Domain Adaptation In Reinforcement Learning Via Latent Unified State Representation

Authors: Jinwei Xing, Takashi Nagata, Kexin Chen, Xinyun Zou, Emre Neftci, Jeffrey L. Krichmar10452-10459

AAAI 2021 | Conference PDF | Archive PDF | Plain Text | LLM Run Details

Reproducibility Variable Result LLM Response
Research Type Experimental Our results show that this approach can achieve state-of-the-art domain adaptation performance in related RL tasks and outperforms prior approaches based on latent-representation based RL and image-to-image translation.
Researcher Affiliation Academia Jinwei Xing1, Takashi Nagata2, Kexin Chen1, Xinyun Zou2, Emre Neftci 1, 2 , Jeffrey L. Krichmar1, 2 1Department of Cognitive Sciences 2Department of Computer Science University of California,Irvine, USA {jinweix1,takashin,kexinc3,xinyunz5,eneftci,jkrichma}@uci.edu
Pseudocode No The paper does not contain structured pseudocode or algorithm blocks.

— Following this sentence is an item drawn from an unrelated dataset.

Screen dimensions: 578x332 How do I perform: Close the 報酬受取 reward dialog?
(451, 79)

Open Source Code Yes In this work, we use Ray RLlib (Liang et al. 2018) and RLCodebase (Xing 2020) for the PPO implementation. ... Xing, J. 2020. RLCodebase: Py Torch Codebase For Deep Reinforcement Learning Algorithms. https://github.com/ Karl Xing/RLCodebase.
Open Datasets No The paper describes collecting images from Car Racing and CARLA simulators for its experiments, but does not provide concrete access information (link, DOI, repository, or formal citation) for these specific datasets to be publicly available.

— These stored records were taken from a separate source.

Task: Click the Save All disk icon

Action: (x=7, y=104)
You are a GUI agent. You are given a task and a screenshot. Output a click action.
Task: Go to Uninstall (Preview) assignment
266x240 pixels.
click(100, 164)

Dataset Splits No The paper discusses training and testing, and evaluation on 'seen target domains' and 'unseen target domains' but does not specify explicit training/validation/test dataset splits with percentages or sample counts.

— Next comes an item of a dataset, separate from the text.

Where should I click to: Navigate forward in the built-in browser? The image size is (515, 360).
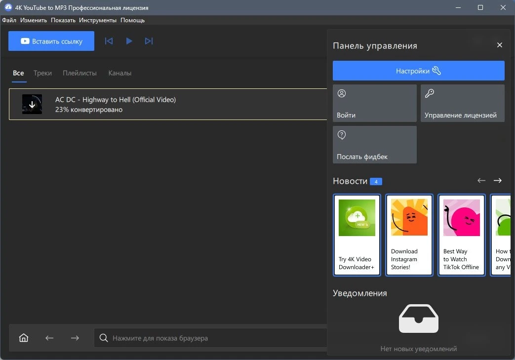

Hardware Specification No The paper does not provide specific hardware details (e.g., GPU/CPU models, memory) used for running its experiments.
Software Dependencies No The paper mentions software like Ray RLlib, RLCodebase, and a gym wrapper for CARLA, but does not provide specific version numbers for these software dependencies.
Experiment Setup Yes After that, we train the RL agent in the source domain with LUSR for 10 millions steps via Proximal Policy Optimization (PPO) (Schulman et al. 2017) algorithm. ... we set the number of PPO training steps in this experiment as 50k. ... The action space is composed of two continuous values for driving control (throttle and steering). At each step, the driving control is applied on the vehicle for 0.1 simulation second. ... Each episode terminates if the vehicle collides, runs out of the lane, reaches the destination, or reaches the maximum episode timesteps (800 in this experiment).